Monday 16 February 2009

Who needs innovation?

Or rather, who needs innovations groups? Once upon a time, people had ideas. People in big companies had ideas. And told their friends, and took them to their bosses, who if they were good ideas often took them to their bosses who had private venture funds that they could allocate to promising-looking ideas. 20-odd years ago I got my own crazy ideas funded that way: some of them turned into products, some of them died, but none of them needed someone specifically dedicated to innovations processing to make them appear.

So what changed? I worked for monolithic companies back then, I work for monolithic companies now, and engineers have always been engineers, whatever the decade (although there wasn't really the concept of a 'hip' engineer back in the 1980s). So maybe the environment changed. Maybe the standards for what makes a good engineer have changed, maybe it's the move from 5% training and PV budgets, maybe it's even the style of management changing from hierarchical and experienced to village market and image-driven. But whatever has changed, it's driving a need for people who can make the safe space in which innovations can thrive, and champion ideas to the image-makers and transient.

3 comments:

Anonymous said...

What changed is that some managers figured out that they could take the credit for innovation. It may be that some companies don't need innovations groups, but the innovations manager surely does need them, for his career, so they persist.
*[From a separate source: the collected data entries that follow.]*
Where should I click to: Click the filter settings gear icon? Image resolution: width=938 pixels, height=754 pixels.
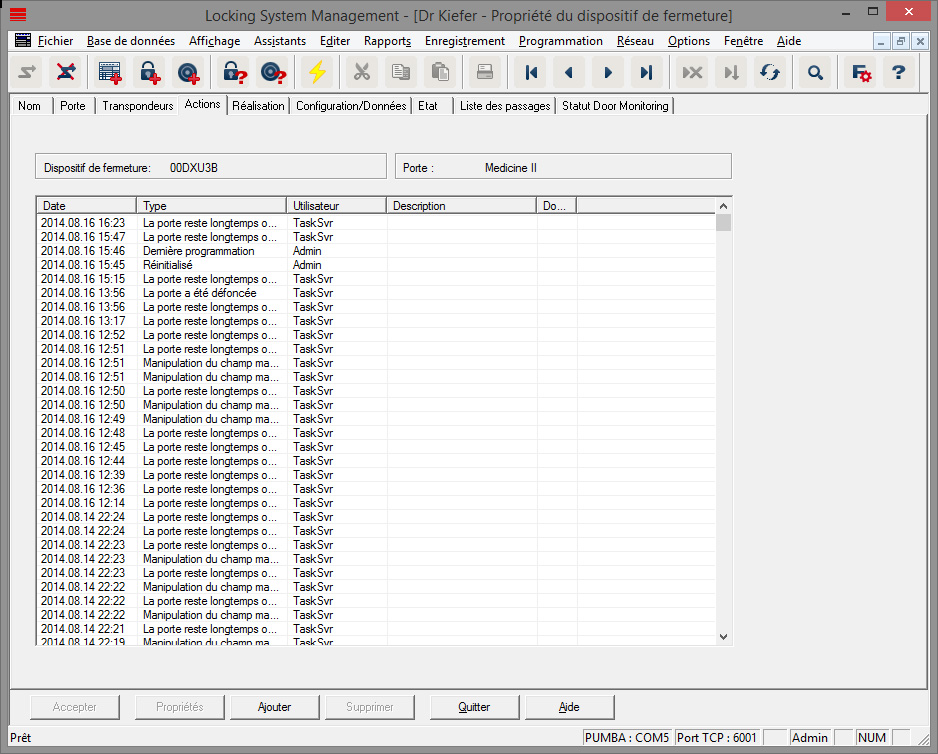point(860,73)
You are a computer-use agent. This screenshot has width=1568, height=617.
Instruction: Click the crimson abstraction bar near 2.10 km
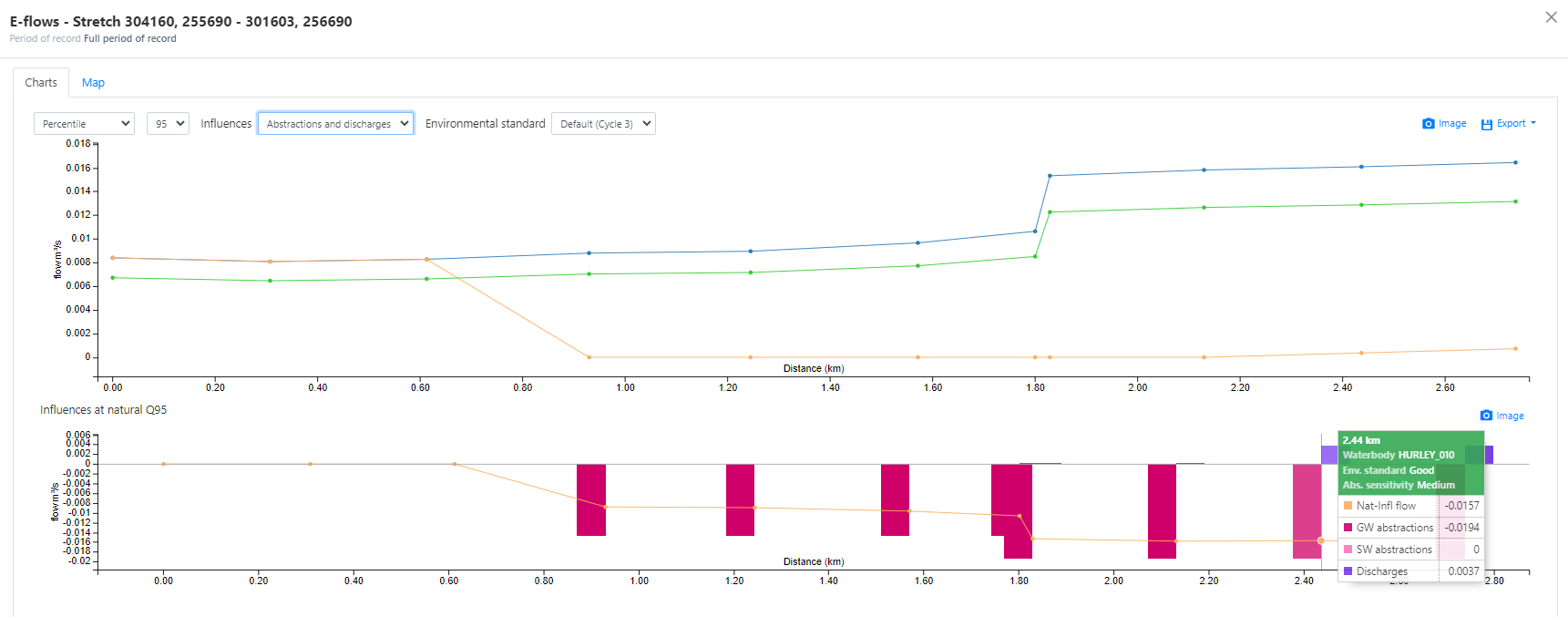coord(1162,510)
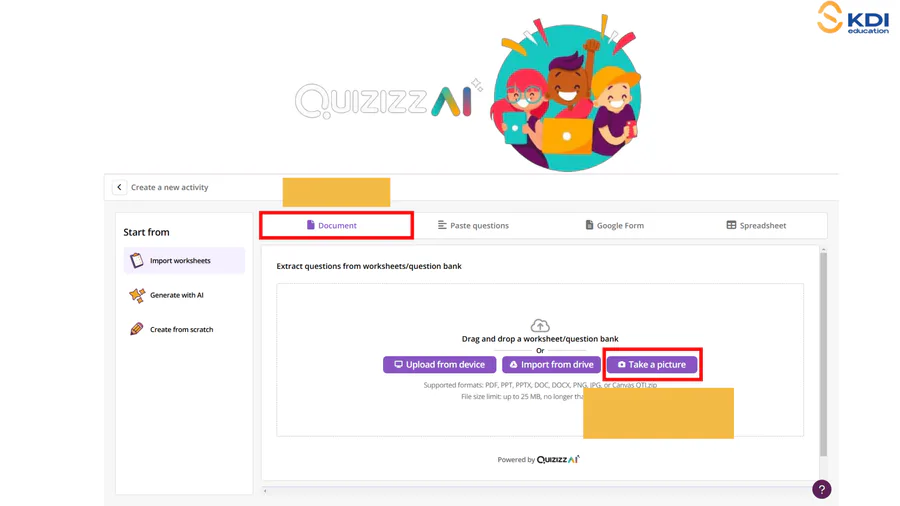
Task: Switch to the Document tab
Action: pyautogui.click(x=336, y=225)
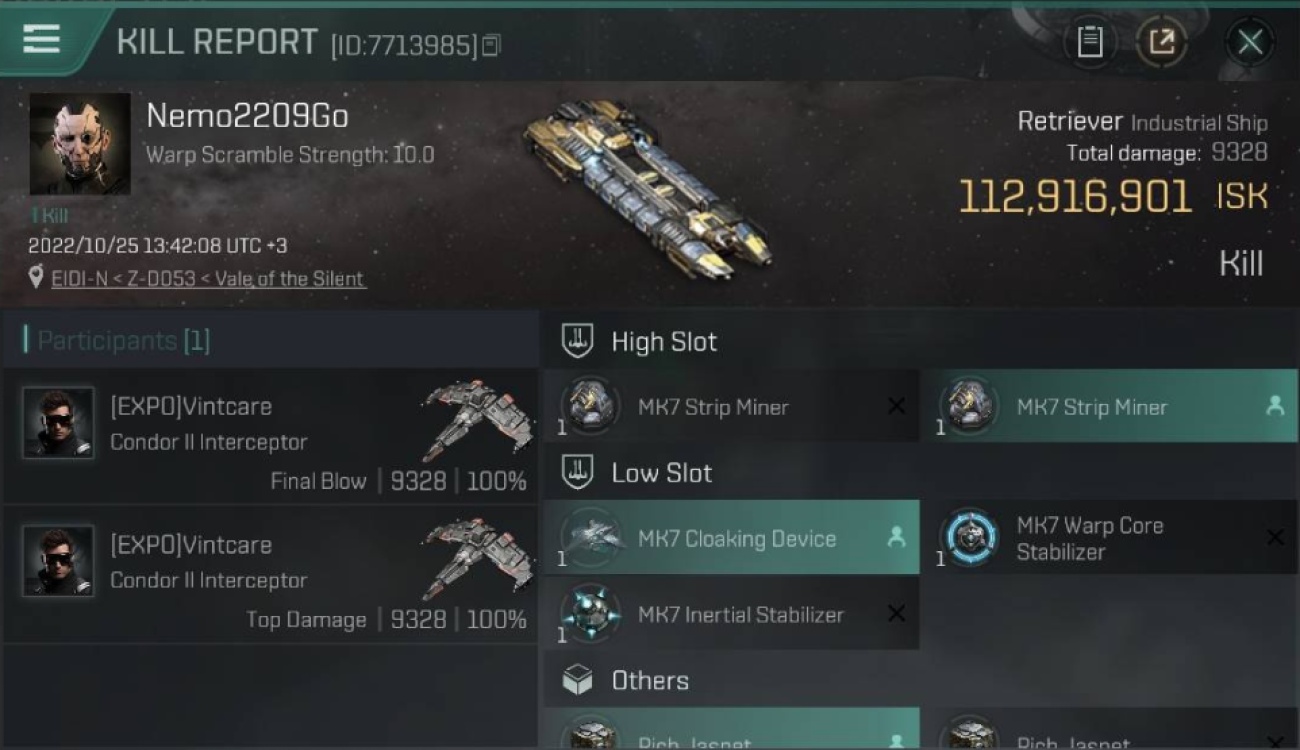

Cognitive Overload said...

I would very strongly dispute that (but as an innovations manager, I guess I would). Without an innovations scheme in my current dinosaur, innovation would still happen, but the innovation that the company actually saw would be confined to a small group of people whose 'job it is to do research' and many of the good ideas and insights we've had from across the company would have been missed. The first danger of corralling your innovative people into one group is that they lose contact with your product and customer needs, and become very good in a very small area of what the company actually does or could do. The second danger is that most innovation from outside this group is lost because there is now no formal or informal route for it, which itself is an unintended side-effect of saying "innovation comes from here". HAving an innovations elite is easier to manage, but not innovatively optimal for the company. This can be solved a bit by buying in new talent from outside every so often, but that still doesn't address the waste of potential internal talent that it creates.

David Murphy said...

No, no, no ;-)

You are making the mistake of thinking that because something works, that is why it happens. Your comment is an eloquent argument for why innovation management is necessary. But that isn't why it happens. It happens because it furthers people's careers. It might also, accidentally, be helpful. But that's irrelevant.